Mehr Gründungen in Westschwaben: Neu-Ulm punktet bei Start-ups

KI als großer Treiber

Es läuft mit den Start-Ups in der Region. Die Gründerszene gründet fleißig. Die IHK Schwaben macht das an den attraktiven Rahmenbedingungen in der Region fest - trotz wirtschaftlich schwierigen Zeiten.

In Westschwaben sind im vergangenen Jahr über 2.380 neue Gewerbe angemeldet worden. Das waren fast zehn Prozent mehr als 2024. Gleichzeitig ging die Zahl der Gewerbeabmeldungen auf 1.720 zurück. Das zeigt eine Auswertung der amtlichen Gewerbestatistik durch die IHK Schwaben. Damit fällt die Bilanz für die Landkreise Neu-Ulm, Günzburg und Dillingen deutlich positiv aus: Es wurden wesentlich mehr Betriebe gegründet als abgemeldet.

Geschäftsidee als Nebenberuf

Viele Gründer behalten zunächst ihren bisherigen Arbeitsplatz und bauen das Unternehmen nebenberuflich auf.

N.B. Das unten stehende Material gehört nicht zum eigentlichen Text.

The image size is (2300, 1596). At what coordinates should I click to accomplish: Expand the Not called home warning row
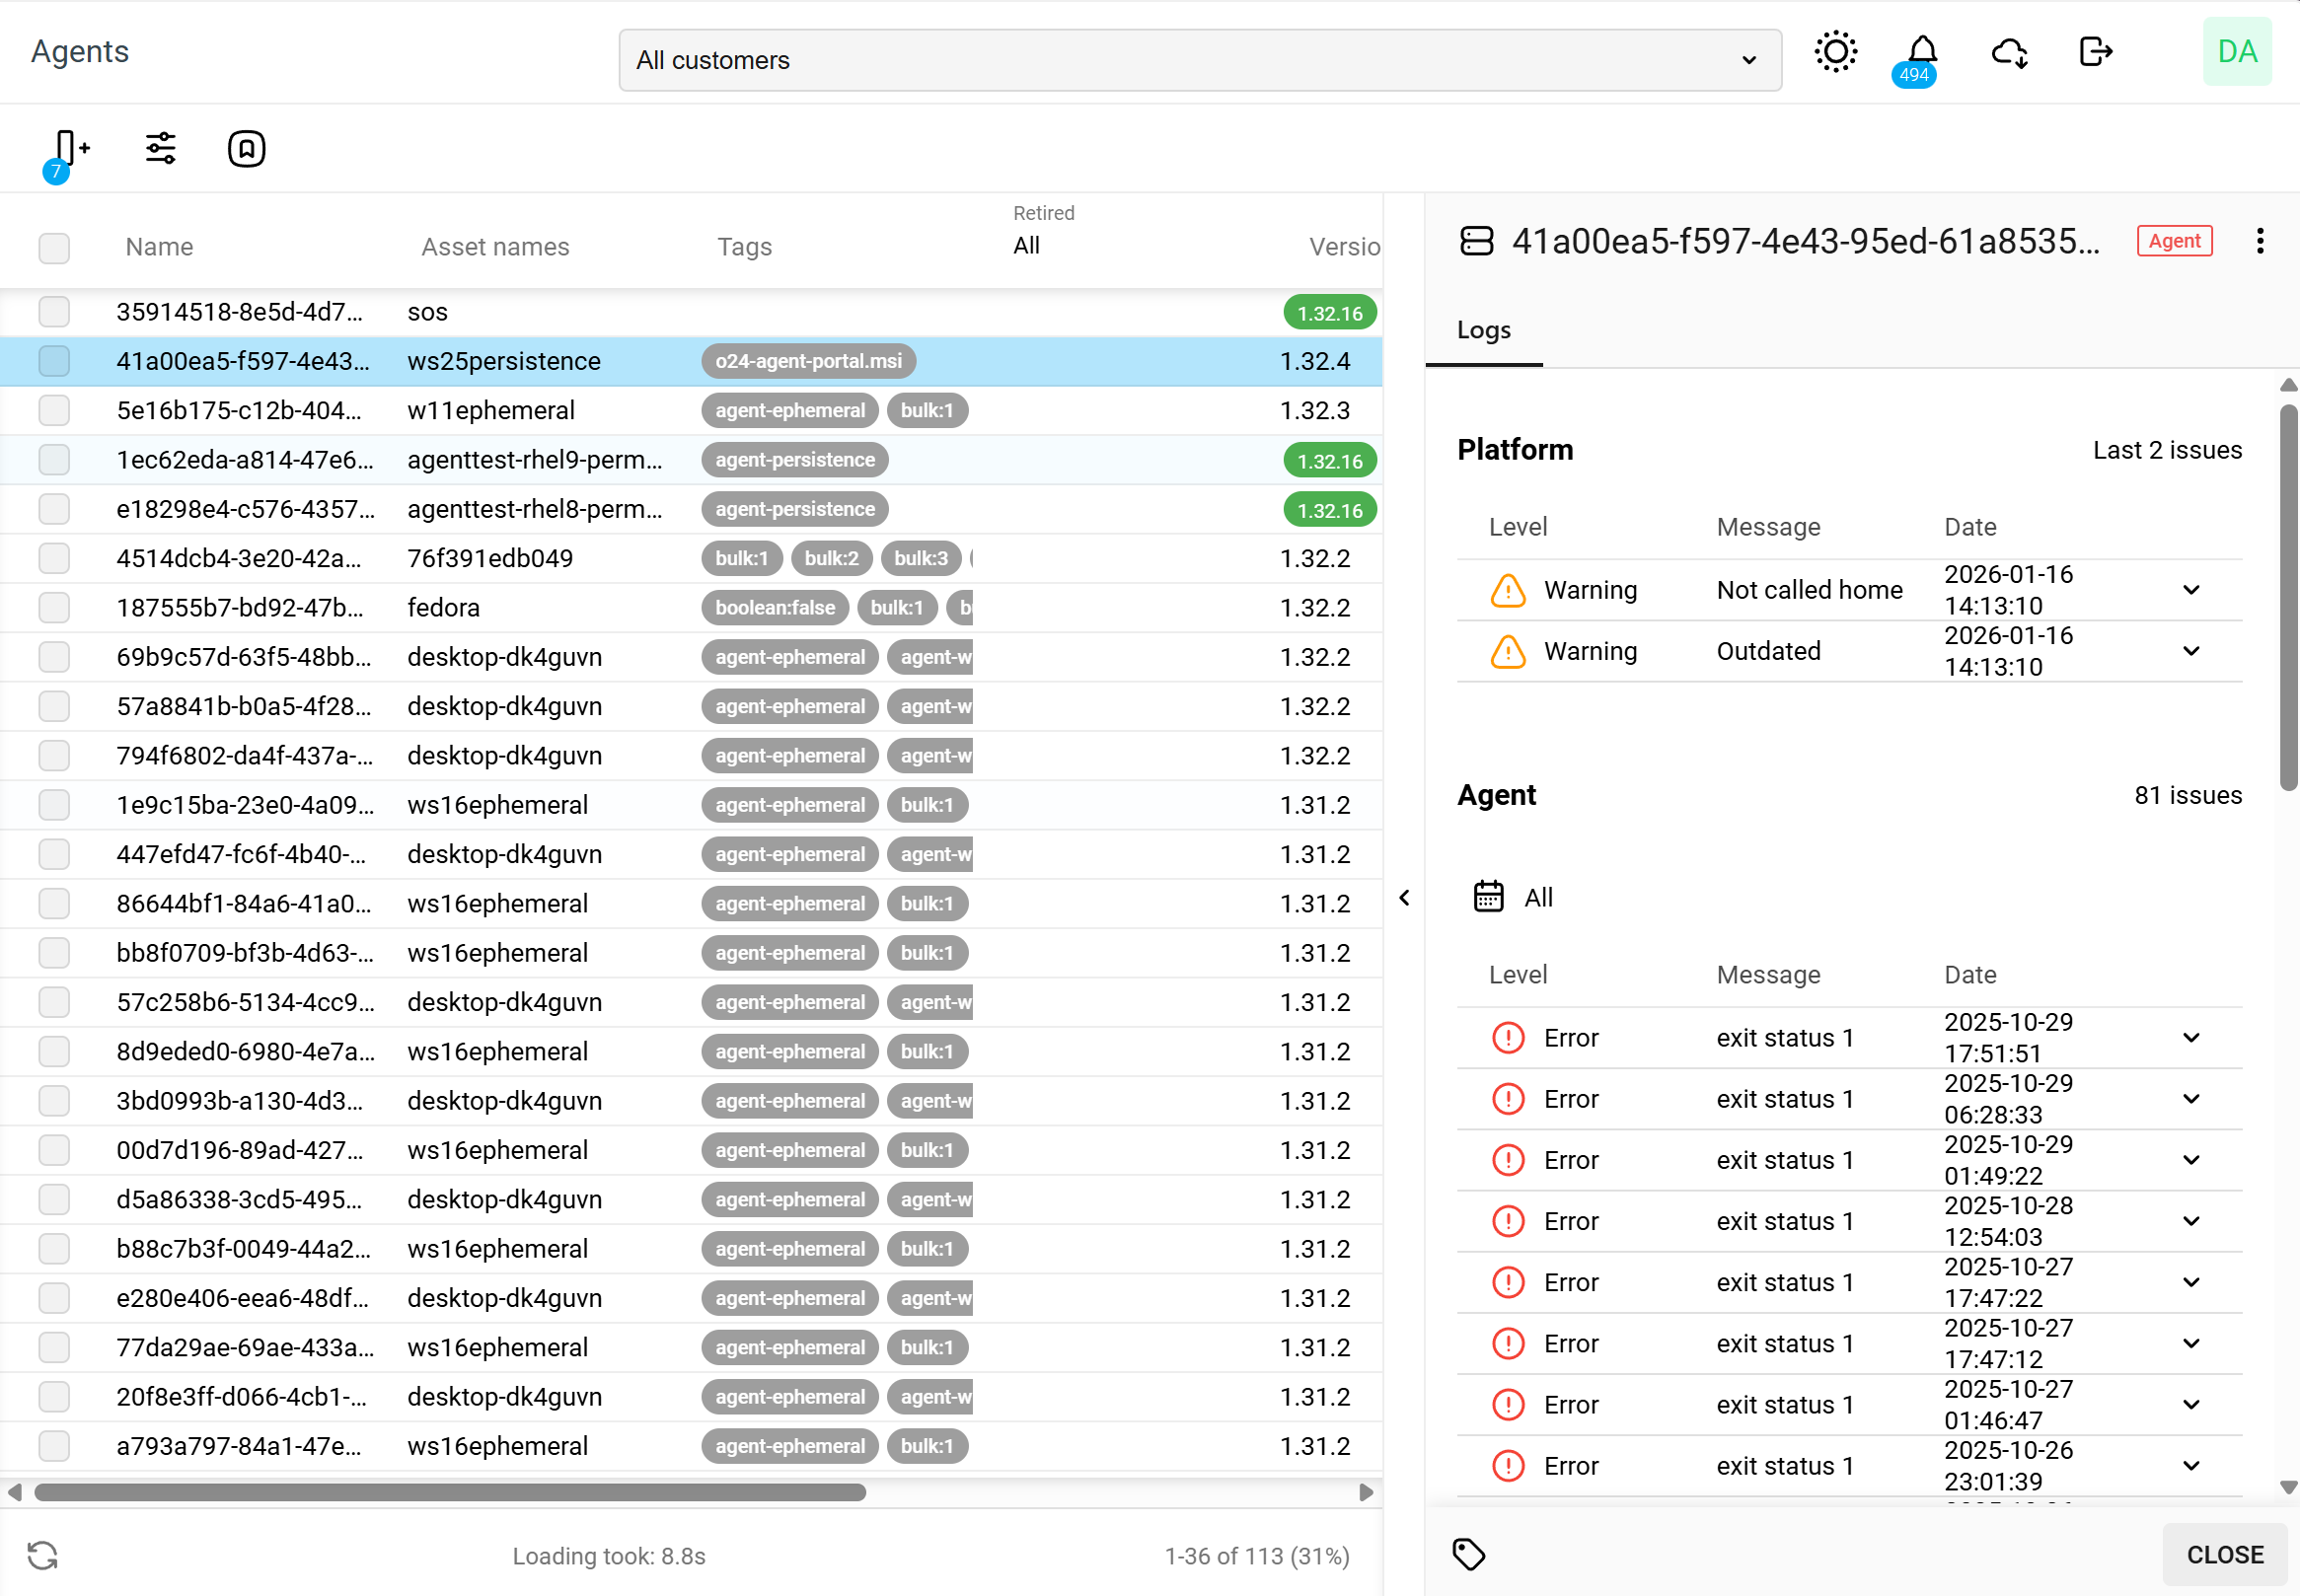point(2190,590)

So können sie testen, ob ihre Idee auf dem Markt funktioniert, ohne sofort vollständig von den Einnahmen aus dem neuen Gewerbe abhängig zu sein. Dass die Zahl der Abmeldungen zurückgeht, wertet die IHK als Hinweis darauf, dass sich viele der neu gegründeten Betriebe längerfristig am Markt behaupten können.

Eine wichtige Rolle spielt dabei die Digitalisierung. Neue Programme und Anwendungen ermöglichen es, Geschäftsmodelle schneller und mit weniger Geld zu entwickeln und zu testen. Besonders Künstliche Intelligenz eröffnet nach Angaben der IHK neue Möglichkeiten.

Unterstützung bekommen Gründer in der Region durch verschiedene Einrichtungen. Dazu gehören unter anderem die Hochschule Neu-Ulm mit ihrem Founders Space, das Technologie- und Förderzentrum TFU, das Areal Digital in Leipheim sowie die Netzwerke Startup-Region Ulm und StartupSüd.

Neu-Ulm liegt im Start-up-Ranking vor Augsburg

Auch im bundesweiten Vergleich kann sich Neu-Ulm behaupten. In einem Ranking nach der Zahl aktiver Start-ups je 100.000 Einwohner belegt die Stadt nach Angaben der IHK Platz 63. Damit liegt Neu-Ulm vor größeren Städten wie Augsburg und Ingolstadt.

Insgesamt entwickelte sich Bayerisch-Schwaben bei den Neugründungen stärker als der bundesweite Durchschnitt. Während die Zahl deutschlandweit um 7,7 Prozent zunahm, lag das Plus in Bayerisch-Schwaben bei 8,45 Prozent.